As the insurmountable academic stress known as dead week and finals looms like a menacing black cloud above Davidson Library, the student body of UCSB will find themselves in a time management conundrum which seems to strike every 11 weeks: how will we manage to regurgitate so much material in so little time?

Even if the human mind acted as an informational sponge, absorbing hundreds of chemical structures and historical dates every hour, we still would find ourselves frantically pressed for time. In order to compensate for the seemingly insufficient 24-hour day, students in increasing numbers are trying to enhance their study technique. Whether it’s by circumventing the need for sleep or by augmenting one’s concentration, many students nationwide turn to “cognitive enhancers,” a generalized category of various stimulants seem to give us the added boost in focus, motivation and energy. Although coffee and caffeine-loaded energy drinks seem to be the nectar of choice for nearly every college student during finals, an increasing percentage are turning to amphetamine psychopharmaceutical drugs designed to treat ADHD and ADD such as Adderall, Vyvanse, Focalin and Dexedrine, to name a few.

Adderall, generally regarded as the most common of the study drugs, is a combination of four amphetamine salts and acts in the brain as a dopamine and norepinephrine-releasing agent. It enables users to stay awake and alert for extended periods of time, making it a more effective studying tool for students attempting to crap in an encyclopedia’s worth of information the night before an exam. As the trend in consuming prescribed amphetamine drugs rises, it poses some potential consequences to how we cosmetically alter our neurological functioning.

According to University of Michigan Substance Abuse Research Center, an average of 4.1 percent of all American undergraduates take prescription stimulants for off-label use; on the higher end of this range, more competitive colleges reported 25 percent of its undergraduate student population taking off label prescription stimulants. Even outside of the classroom, the number of recent ADHD diagnoses has skyrocketed. In the past five years, the number of monthly psychostimulant prescriptions has nearly tripled (from 5.6 million in 2008 to nearly 14 million in 2011).
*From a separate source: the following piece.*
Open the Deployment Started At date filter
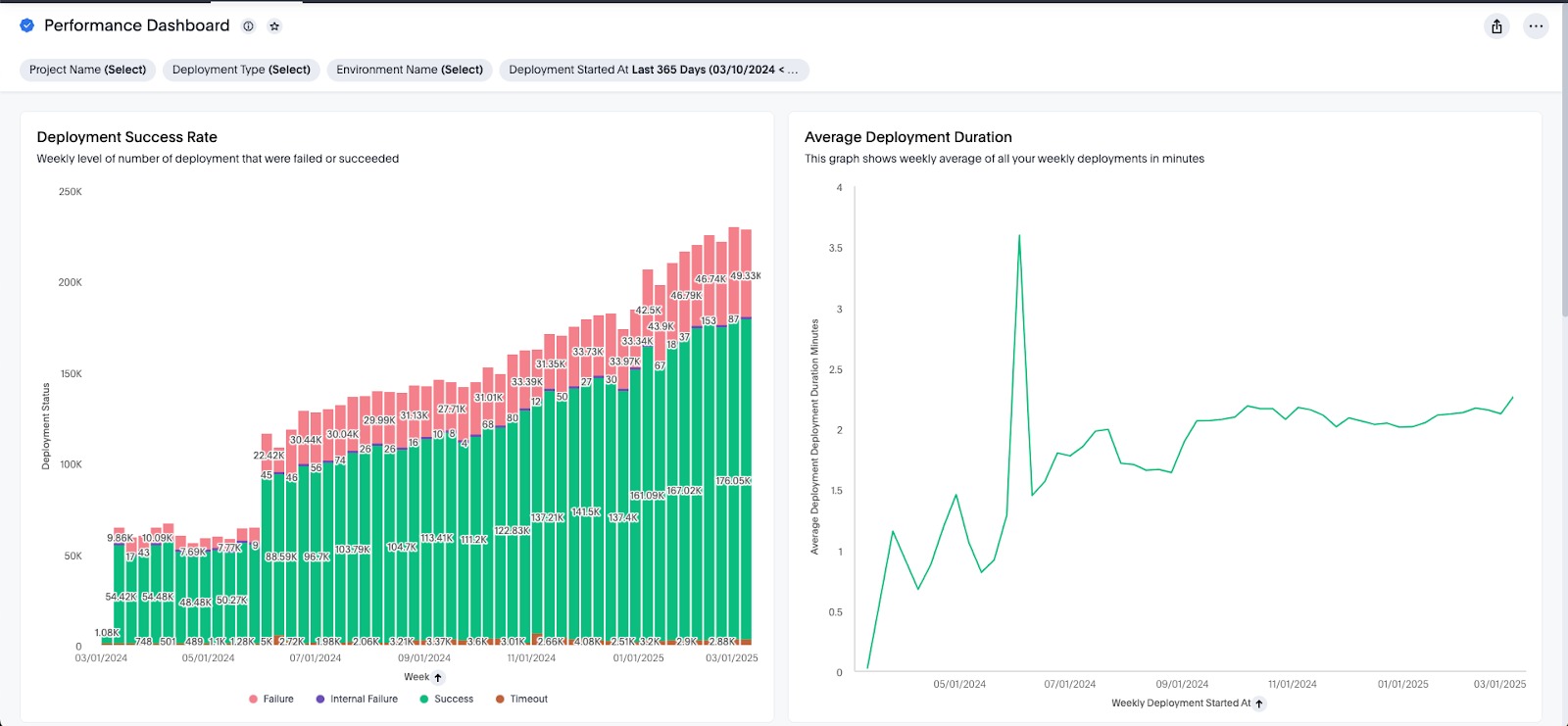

Despite the extreme legal consequences of consuming medication prescribed (Adderall is considered a Schedule II, so taking it without a valid prescription is a federal crime), there’s ample supply and demand for ADHD medication at nearly any college. Students with prescriptions can garner hefty profits by selling portions of their medication. One anonymous UCSB undergraduate, who was diagnosed with ADHD and prescribed Adderall earlier this year, reported that he could “sell 40mg extended release pills for around $6-10 each… for each prescription I could get around $270 profit.”

What exactly explains the growing trend in students buying and selling highly illegal Schedule II study drugs in the context of undergraduate education? Is it the pressure of academic competition among peers? The fear of swaying too far to the left of the grading bell curve? An intrinsic desire for self-achievement? Or is it simply the euphoric dopamine rush throughout the mesolimbic reward pathway in the brain upon consuming common study drugs?
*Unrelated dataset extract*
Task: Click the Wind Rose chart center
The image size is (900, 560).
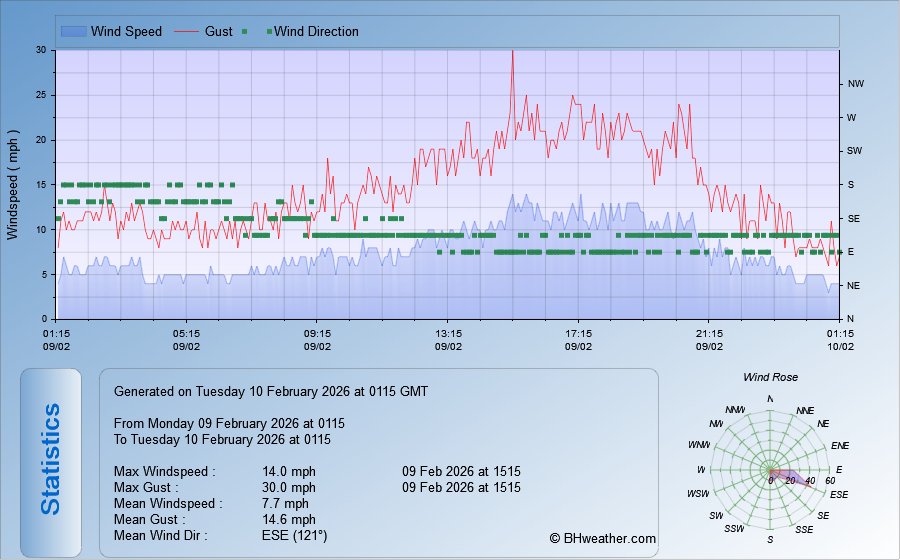Action: coord(770,471)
Whatever an individual’s intention, the increasing use and reliance on study drugs within colleges pose a variety of ethical questions regarding the drug’s efficacy. While more effective than coffee, is Adderall simply a cognitive enhancer akin to the jolt of caffeine from a cup of coffee, or does the drug pose deeper, more serious effects on our concentration, attention and motivation without the help of cognitive enhancers like Adderall? Does the culture of study drug reliance that comes under the spotlight around finals week breed a reliance on cognitive enhancing drugs like Adderall? Some students may imagine their study drug habit to cease upon graduation. Demanding workloads and deadlines will continue, however, and how will they then cope with such overwhelming duties without the convenient boost provided by such medications?

Besides the problem of dependence, another concern regarding study drugs is whether they should be considered an unfair advantage. In the same way that steroids are banned and tested for in athletic competition, it seems analogous that using cognitive enhancing drugs to study would be considered an unfair advantage. While the idea of turning in a urine sample in addition to one’s ParScore or blue book at the end of a final seems absurd, there’s no doubt that using cognitive enhancers to study creates an uneven playing field compared to students who lack the same access to study drugs or who choose to avoid taking drugs altogether. At the end of the day, relying on study drugs only feeds into the same hypercompetitive fervor that motivates students to consume the drug in the first place.

Michael Roe would like to point out that Adderall begins with “A” and doesn’t end in “F.”

A version of this article appeared on page 8 of the Friday, March 8, 2013 print edition of the Nexus.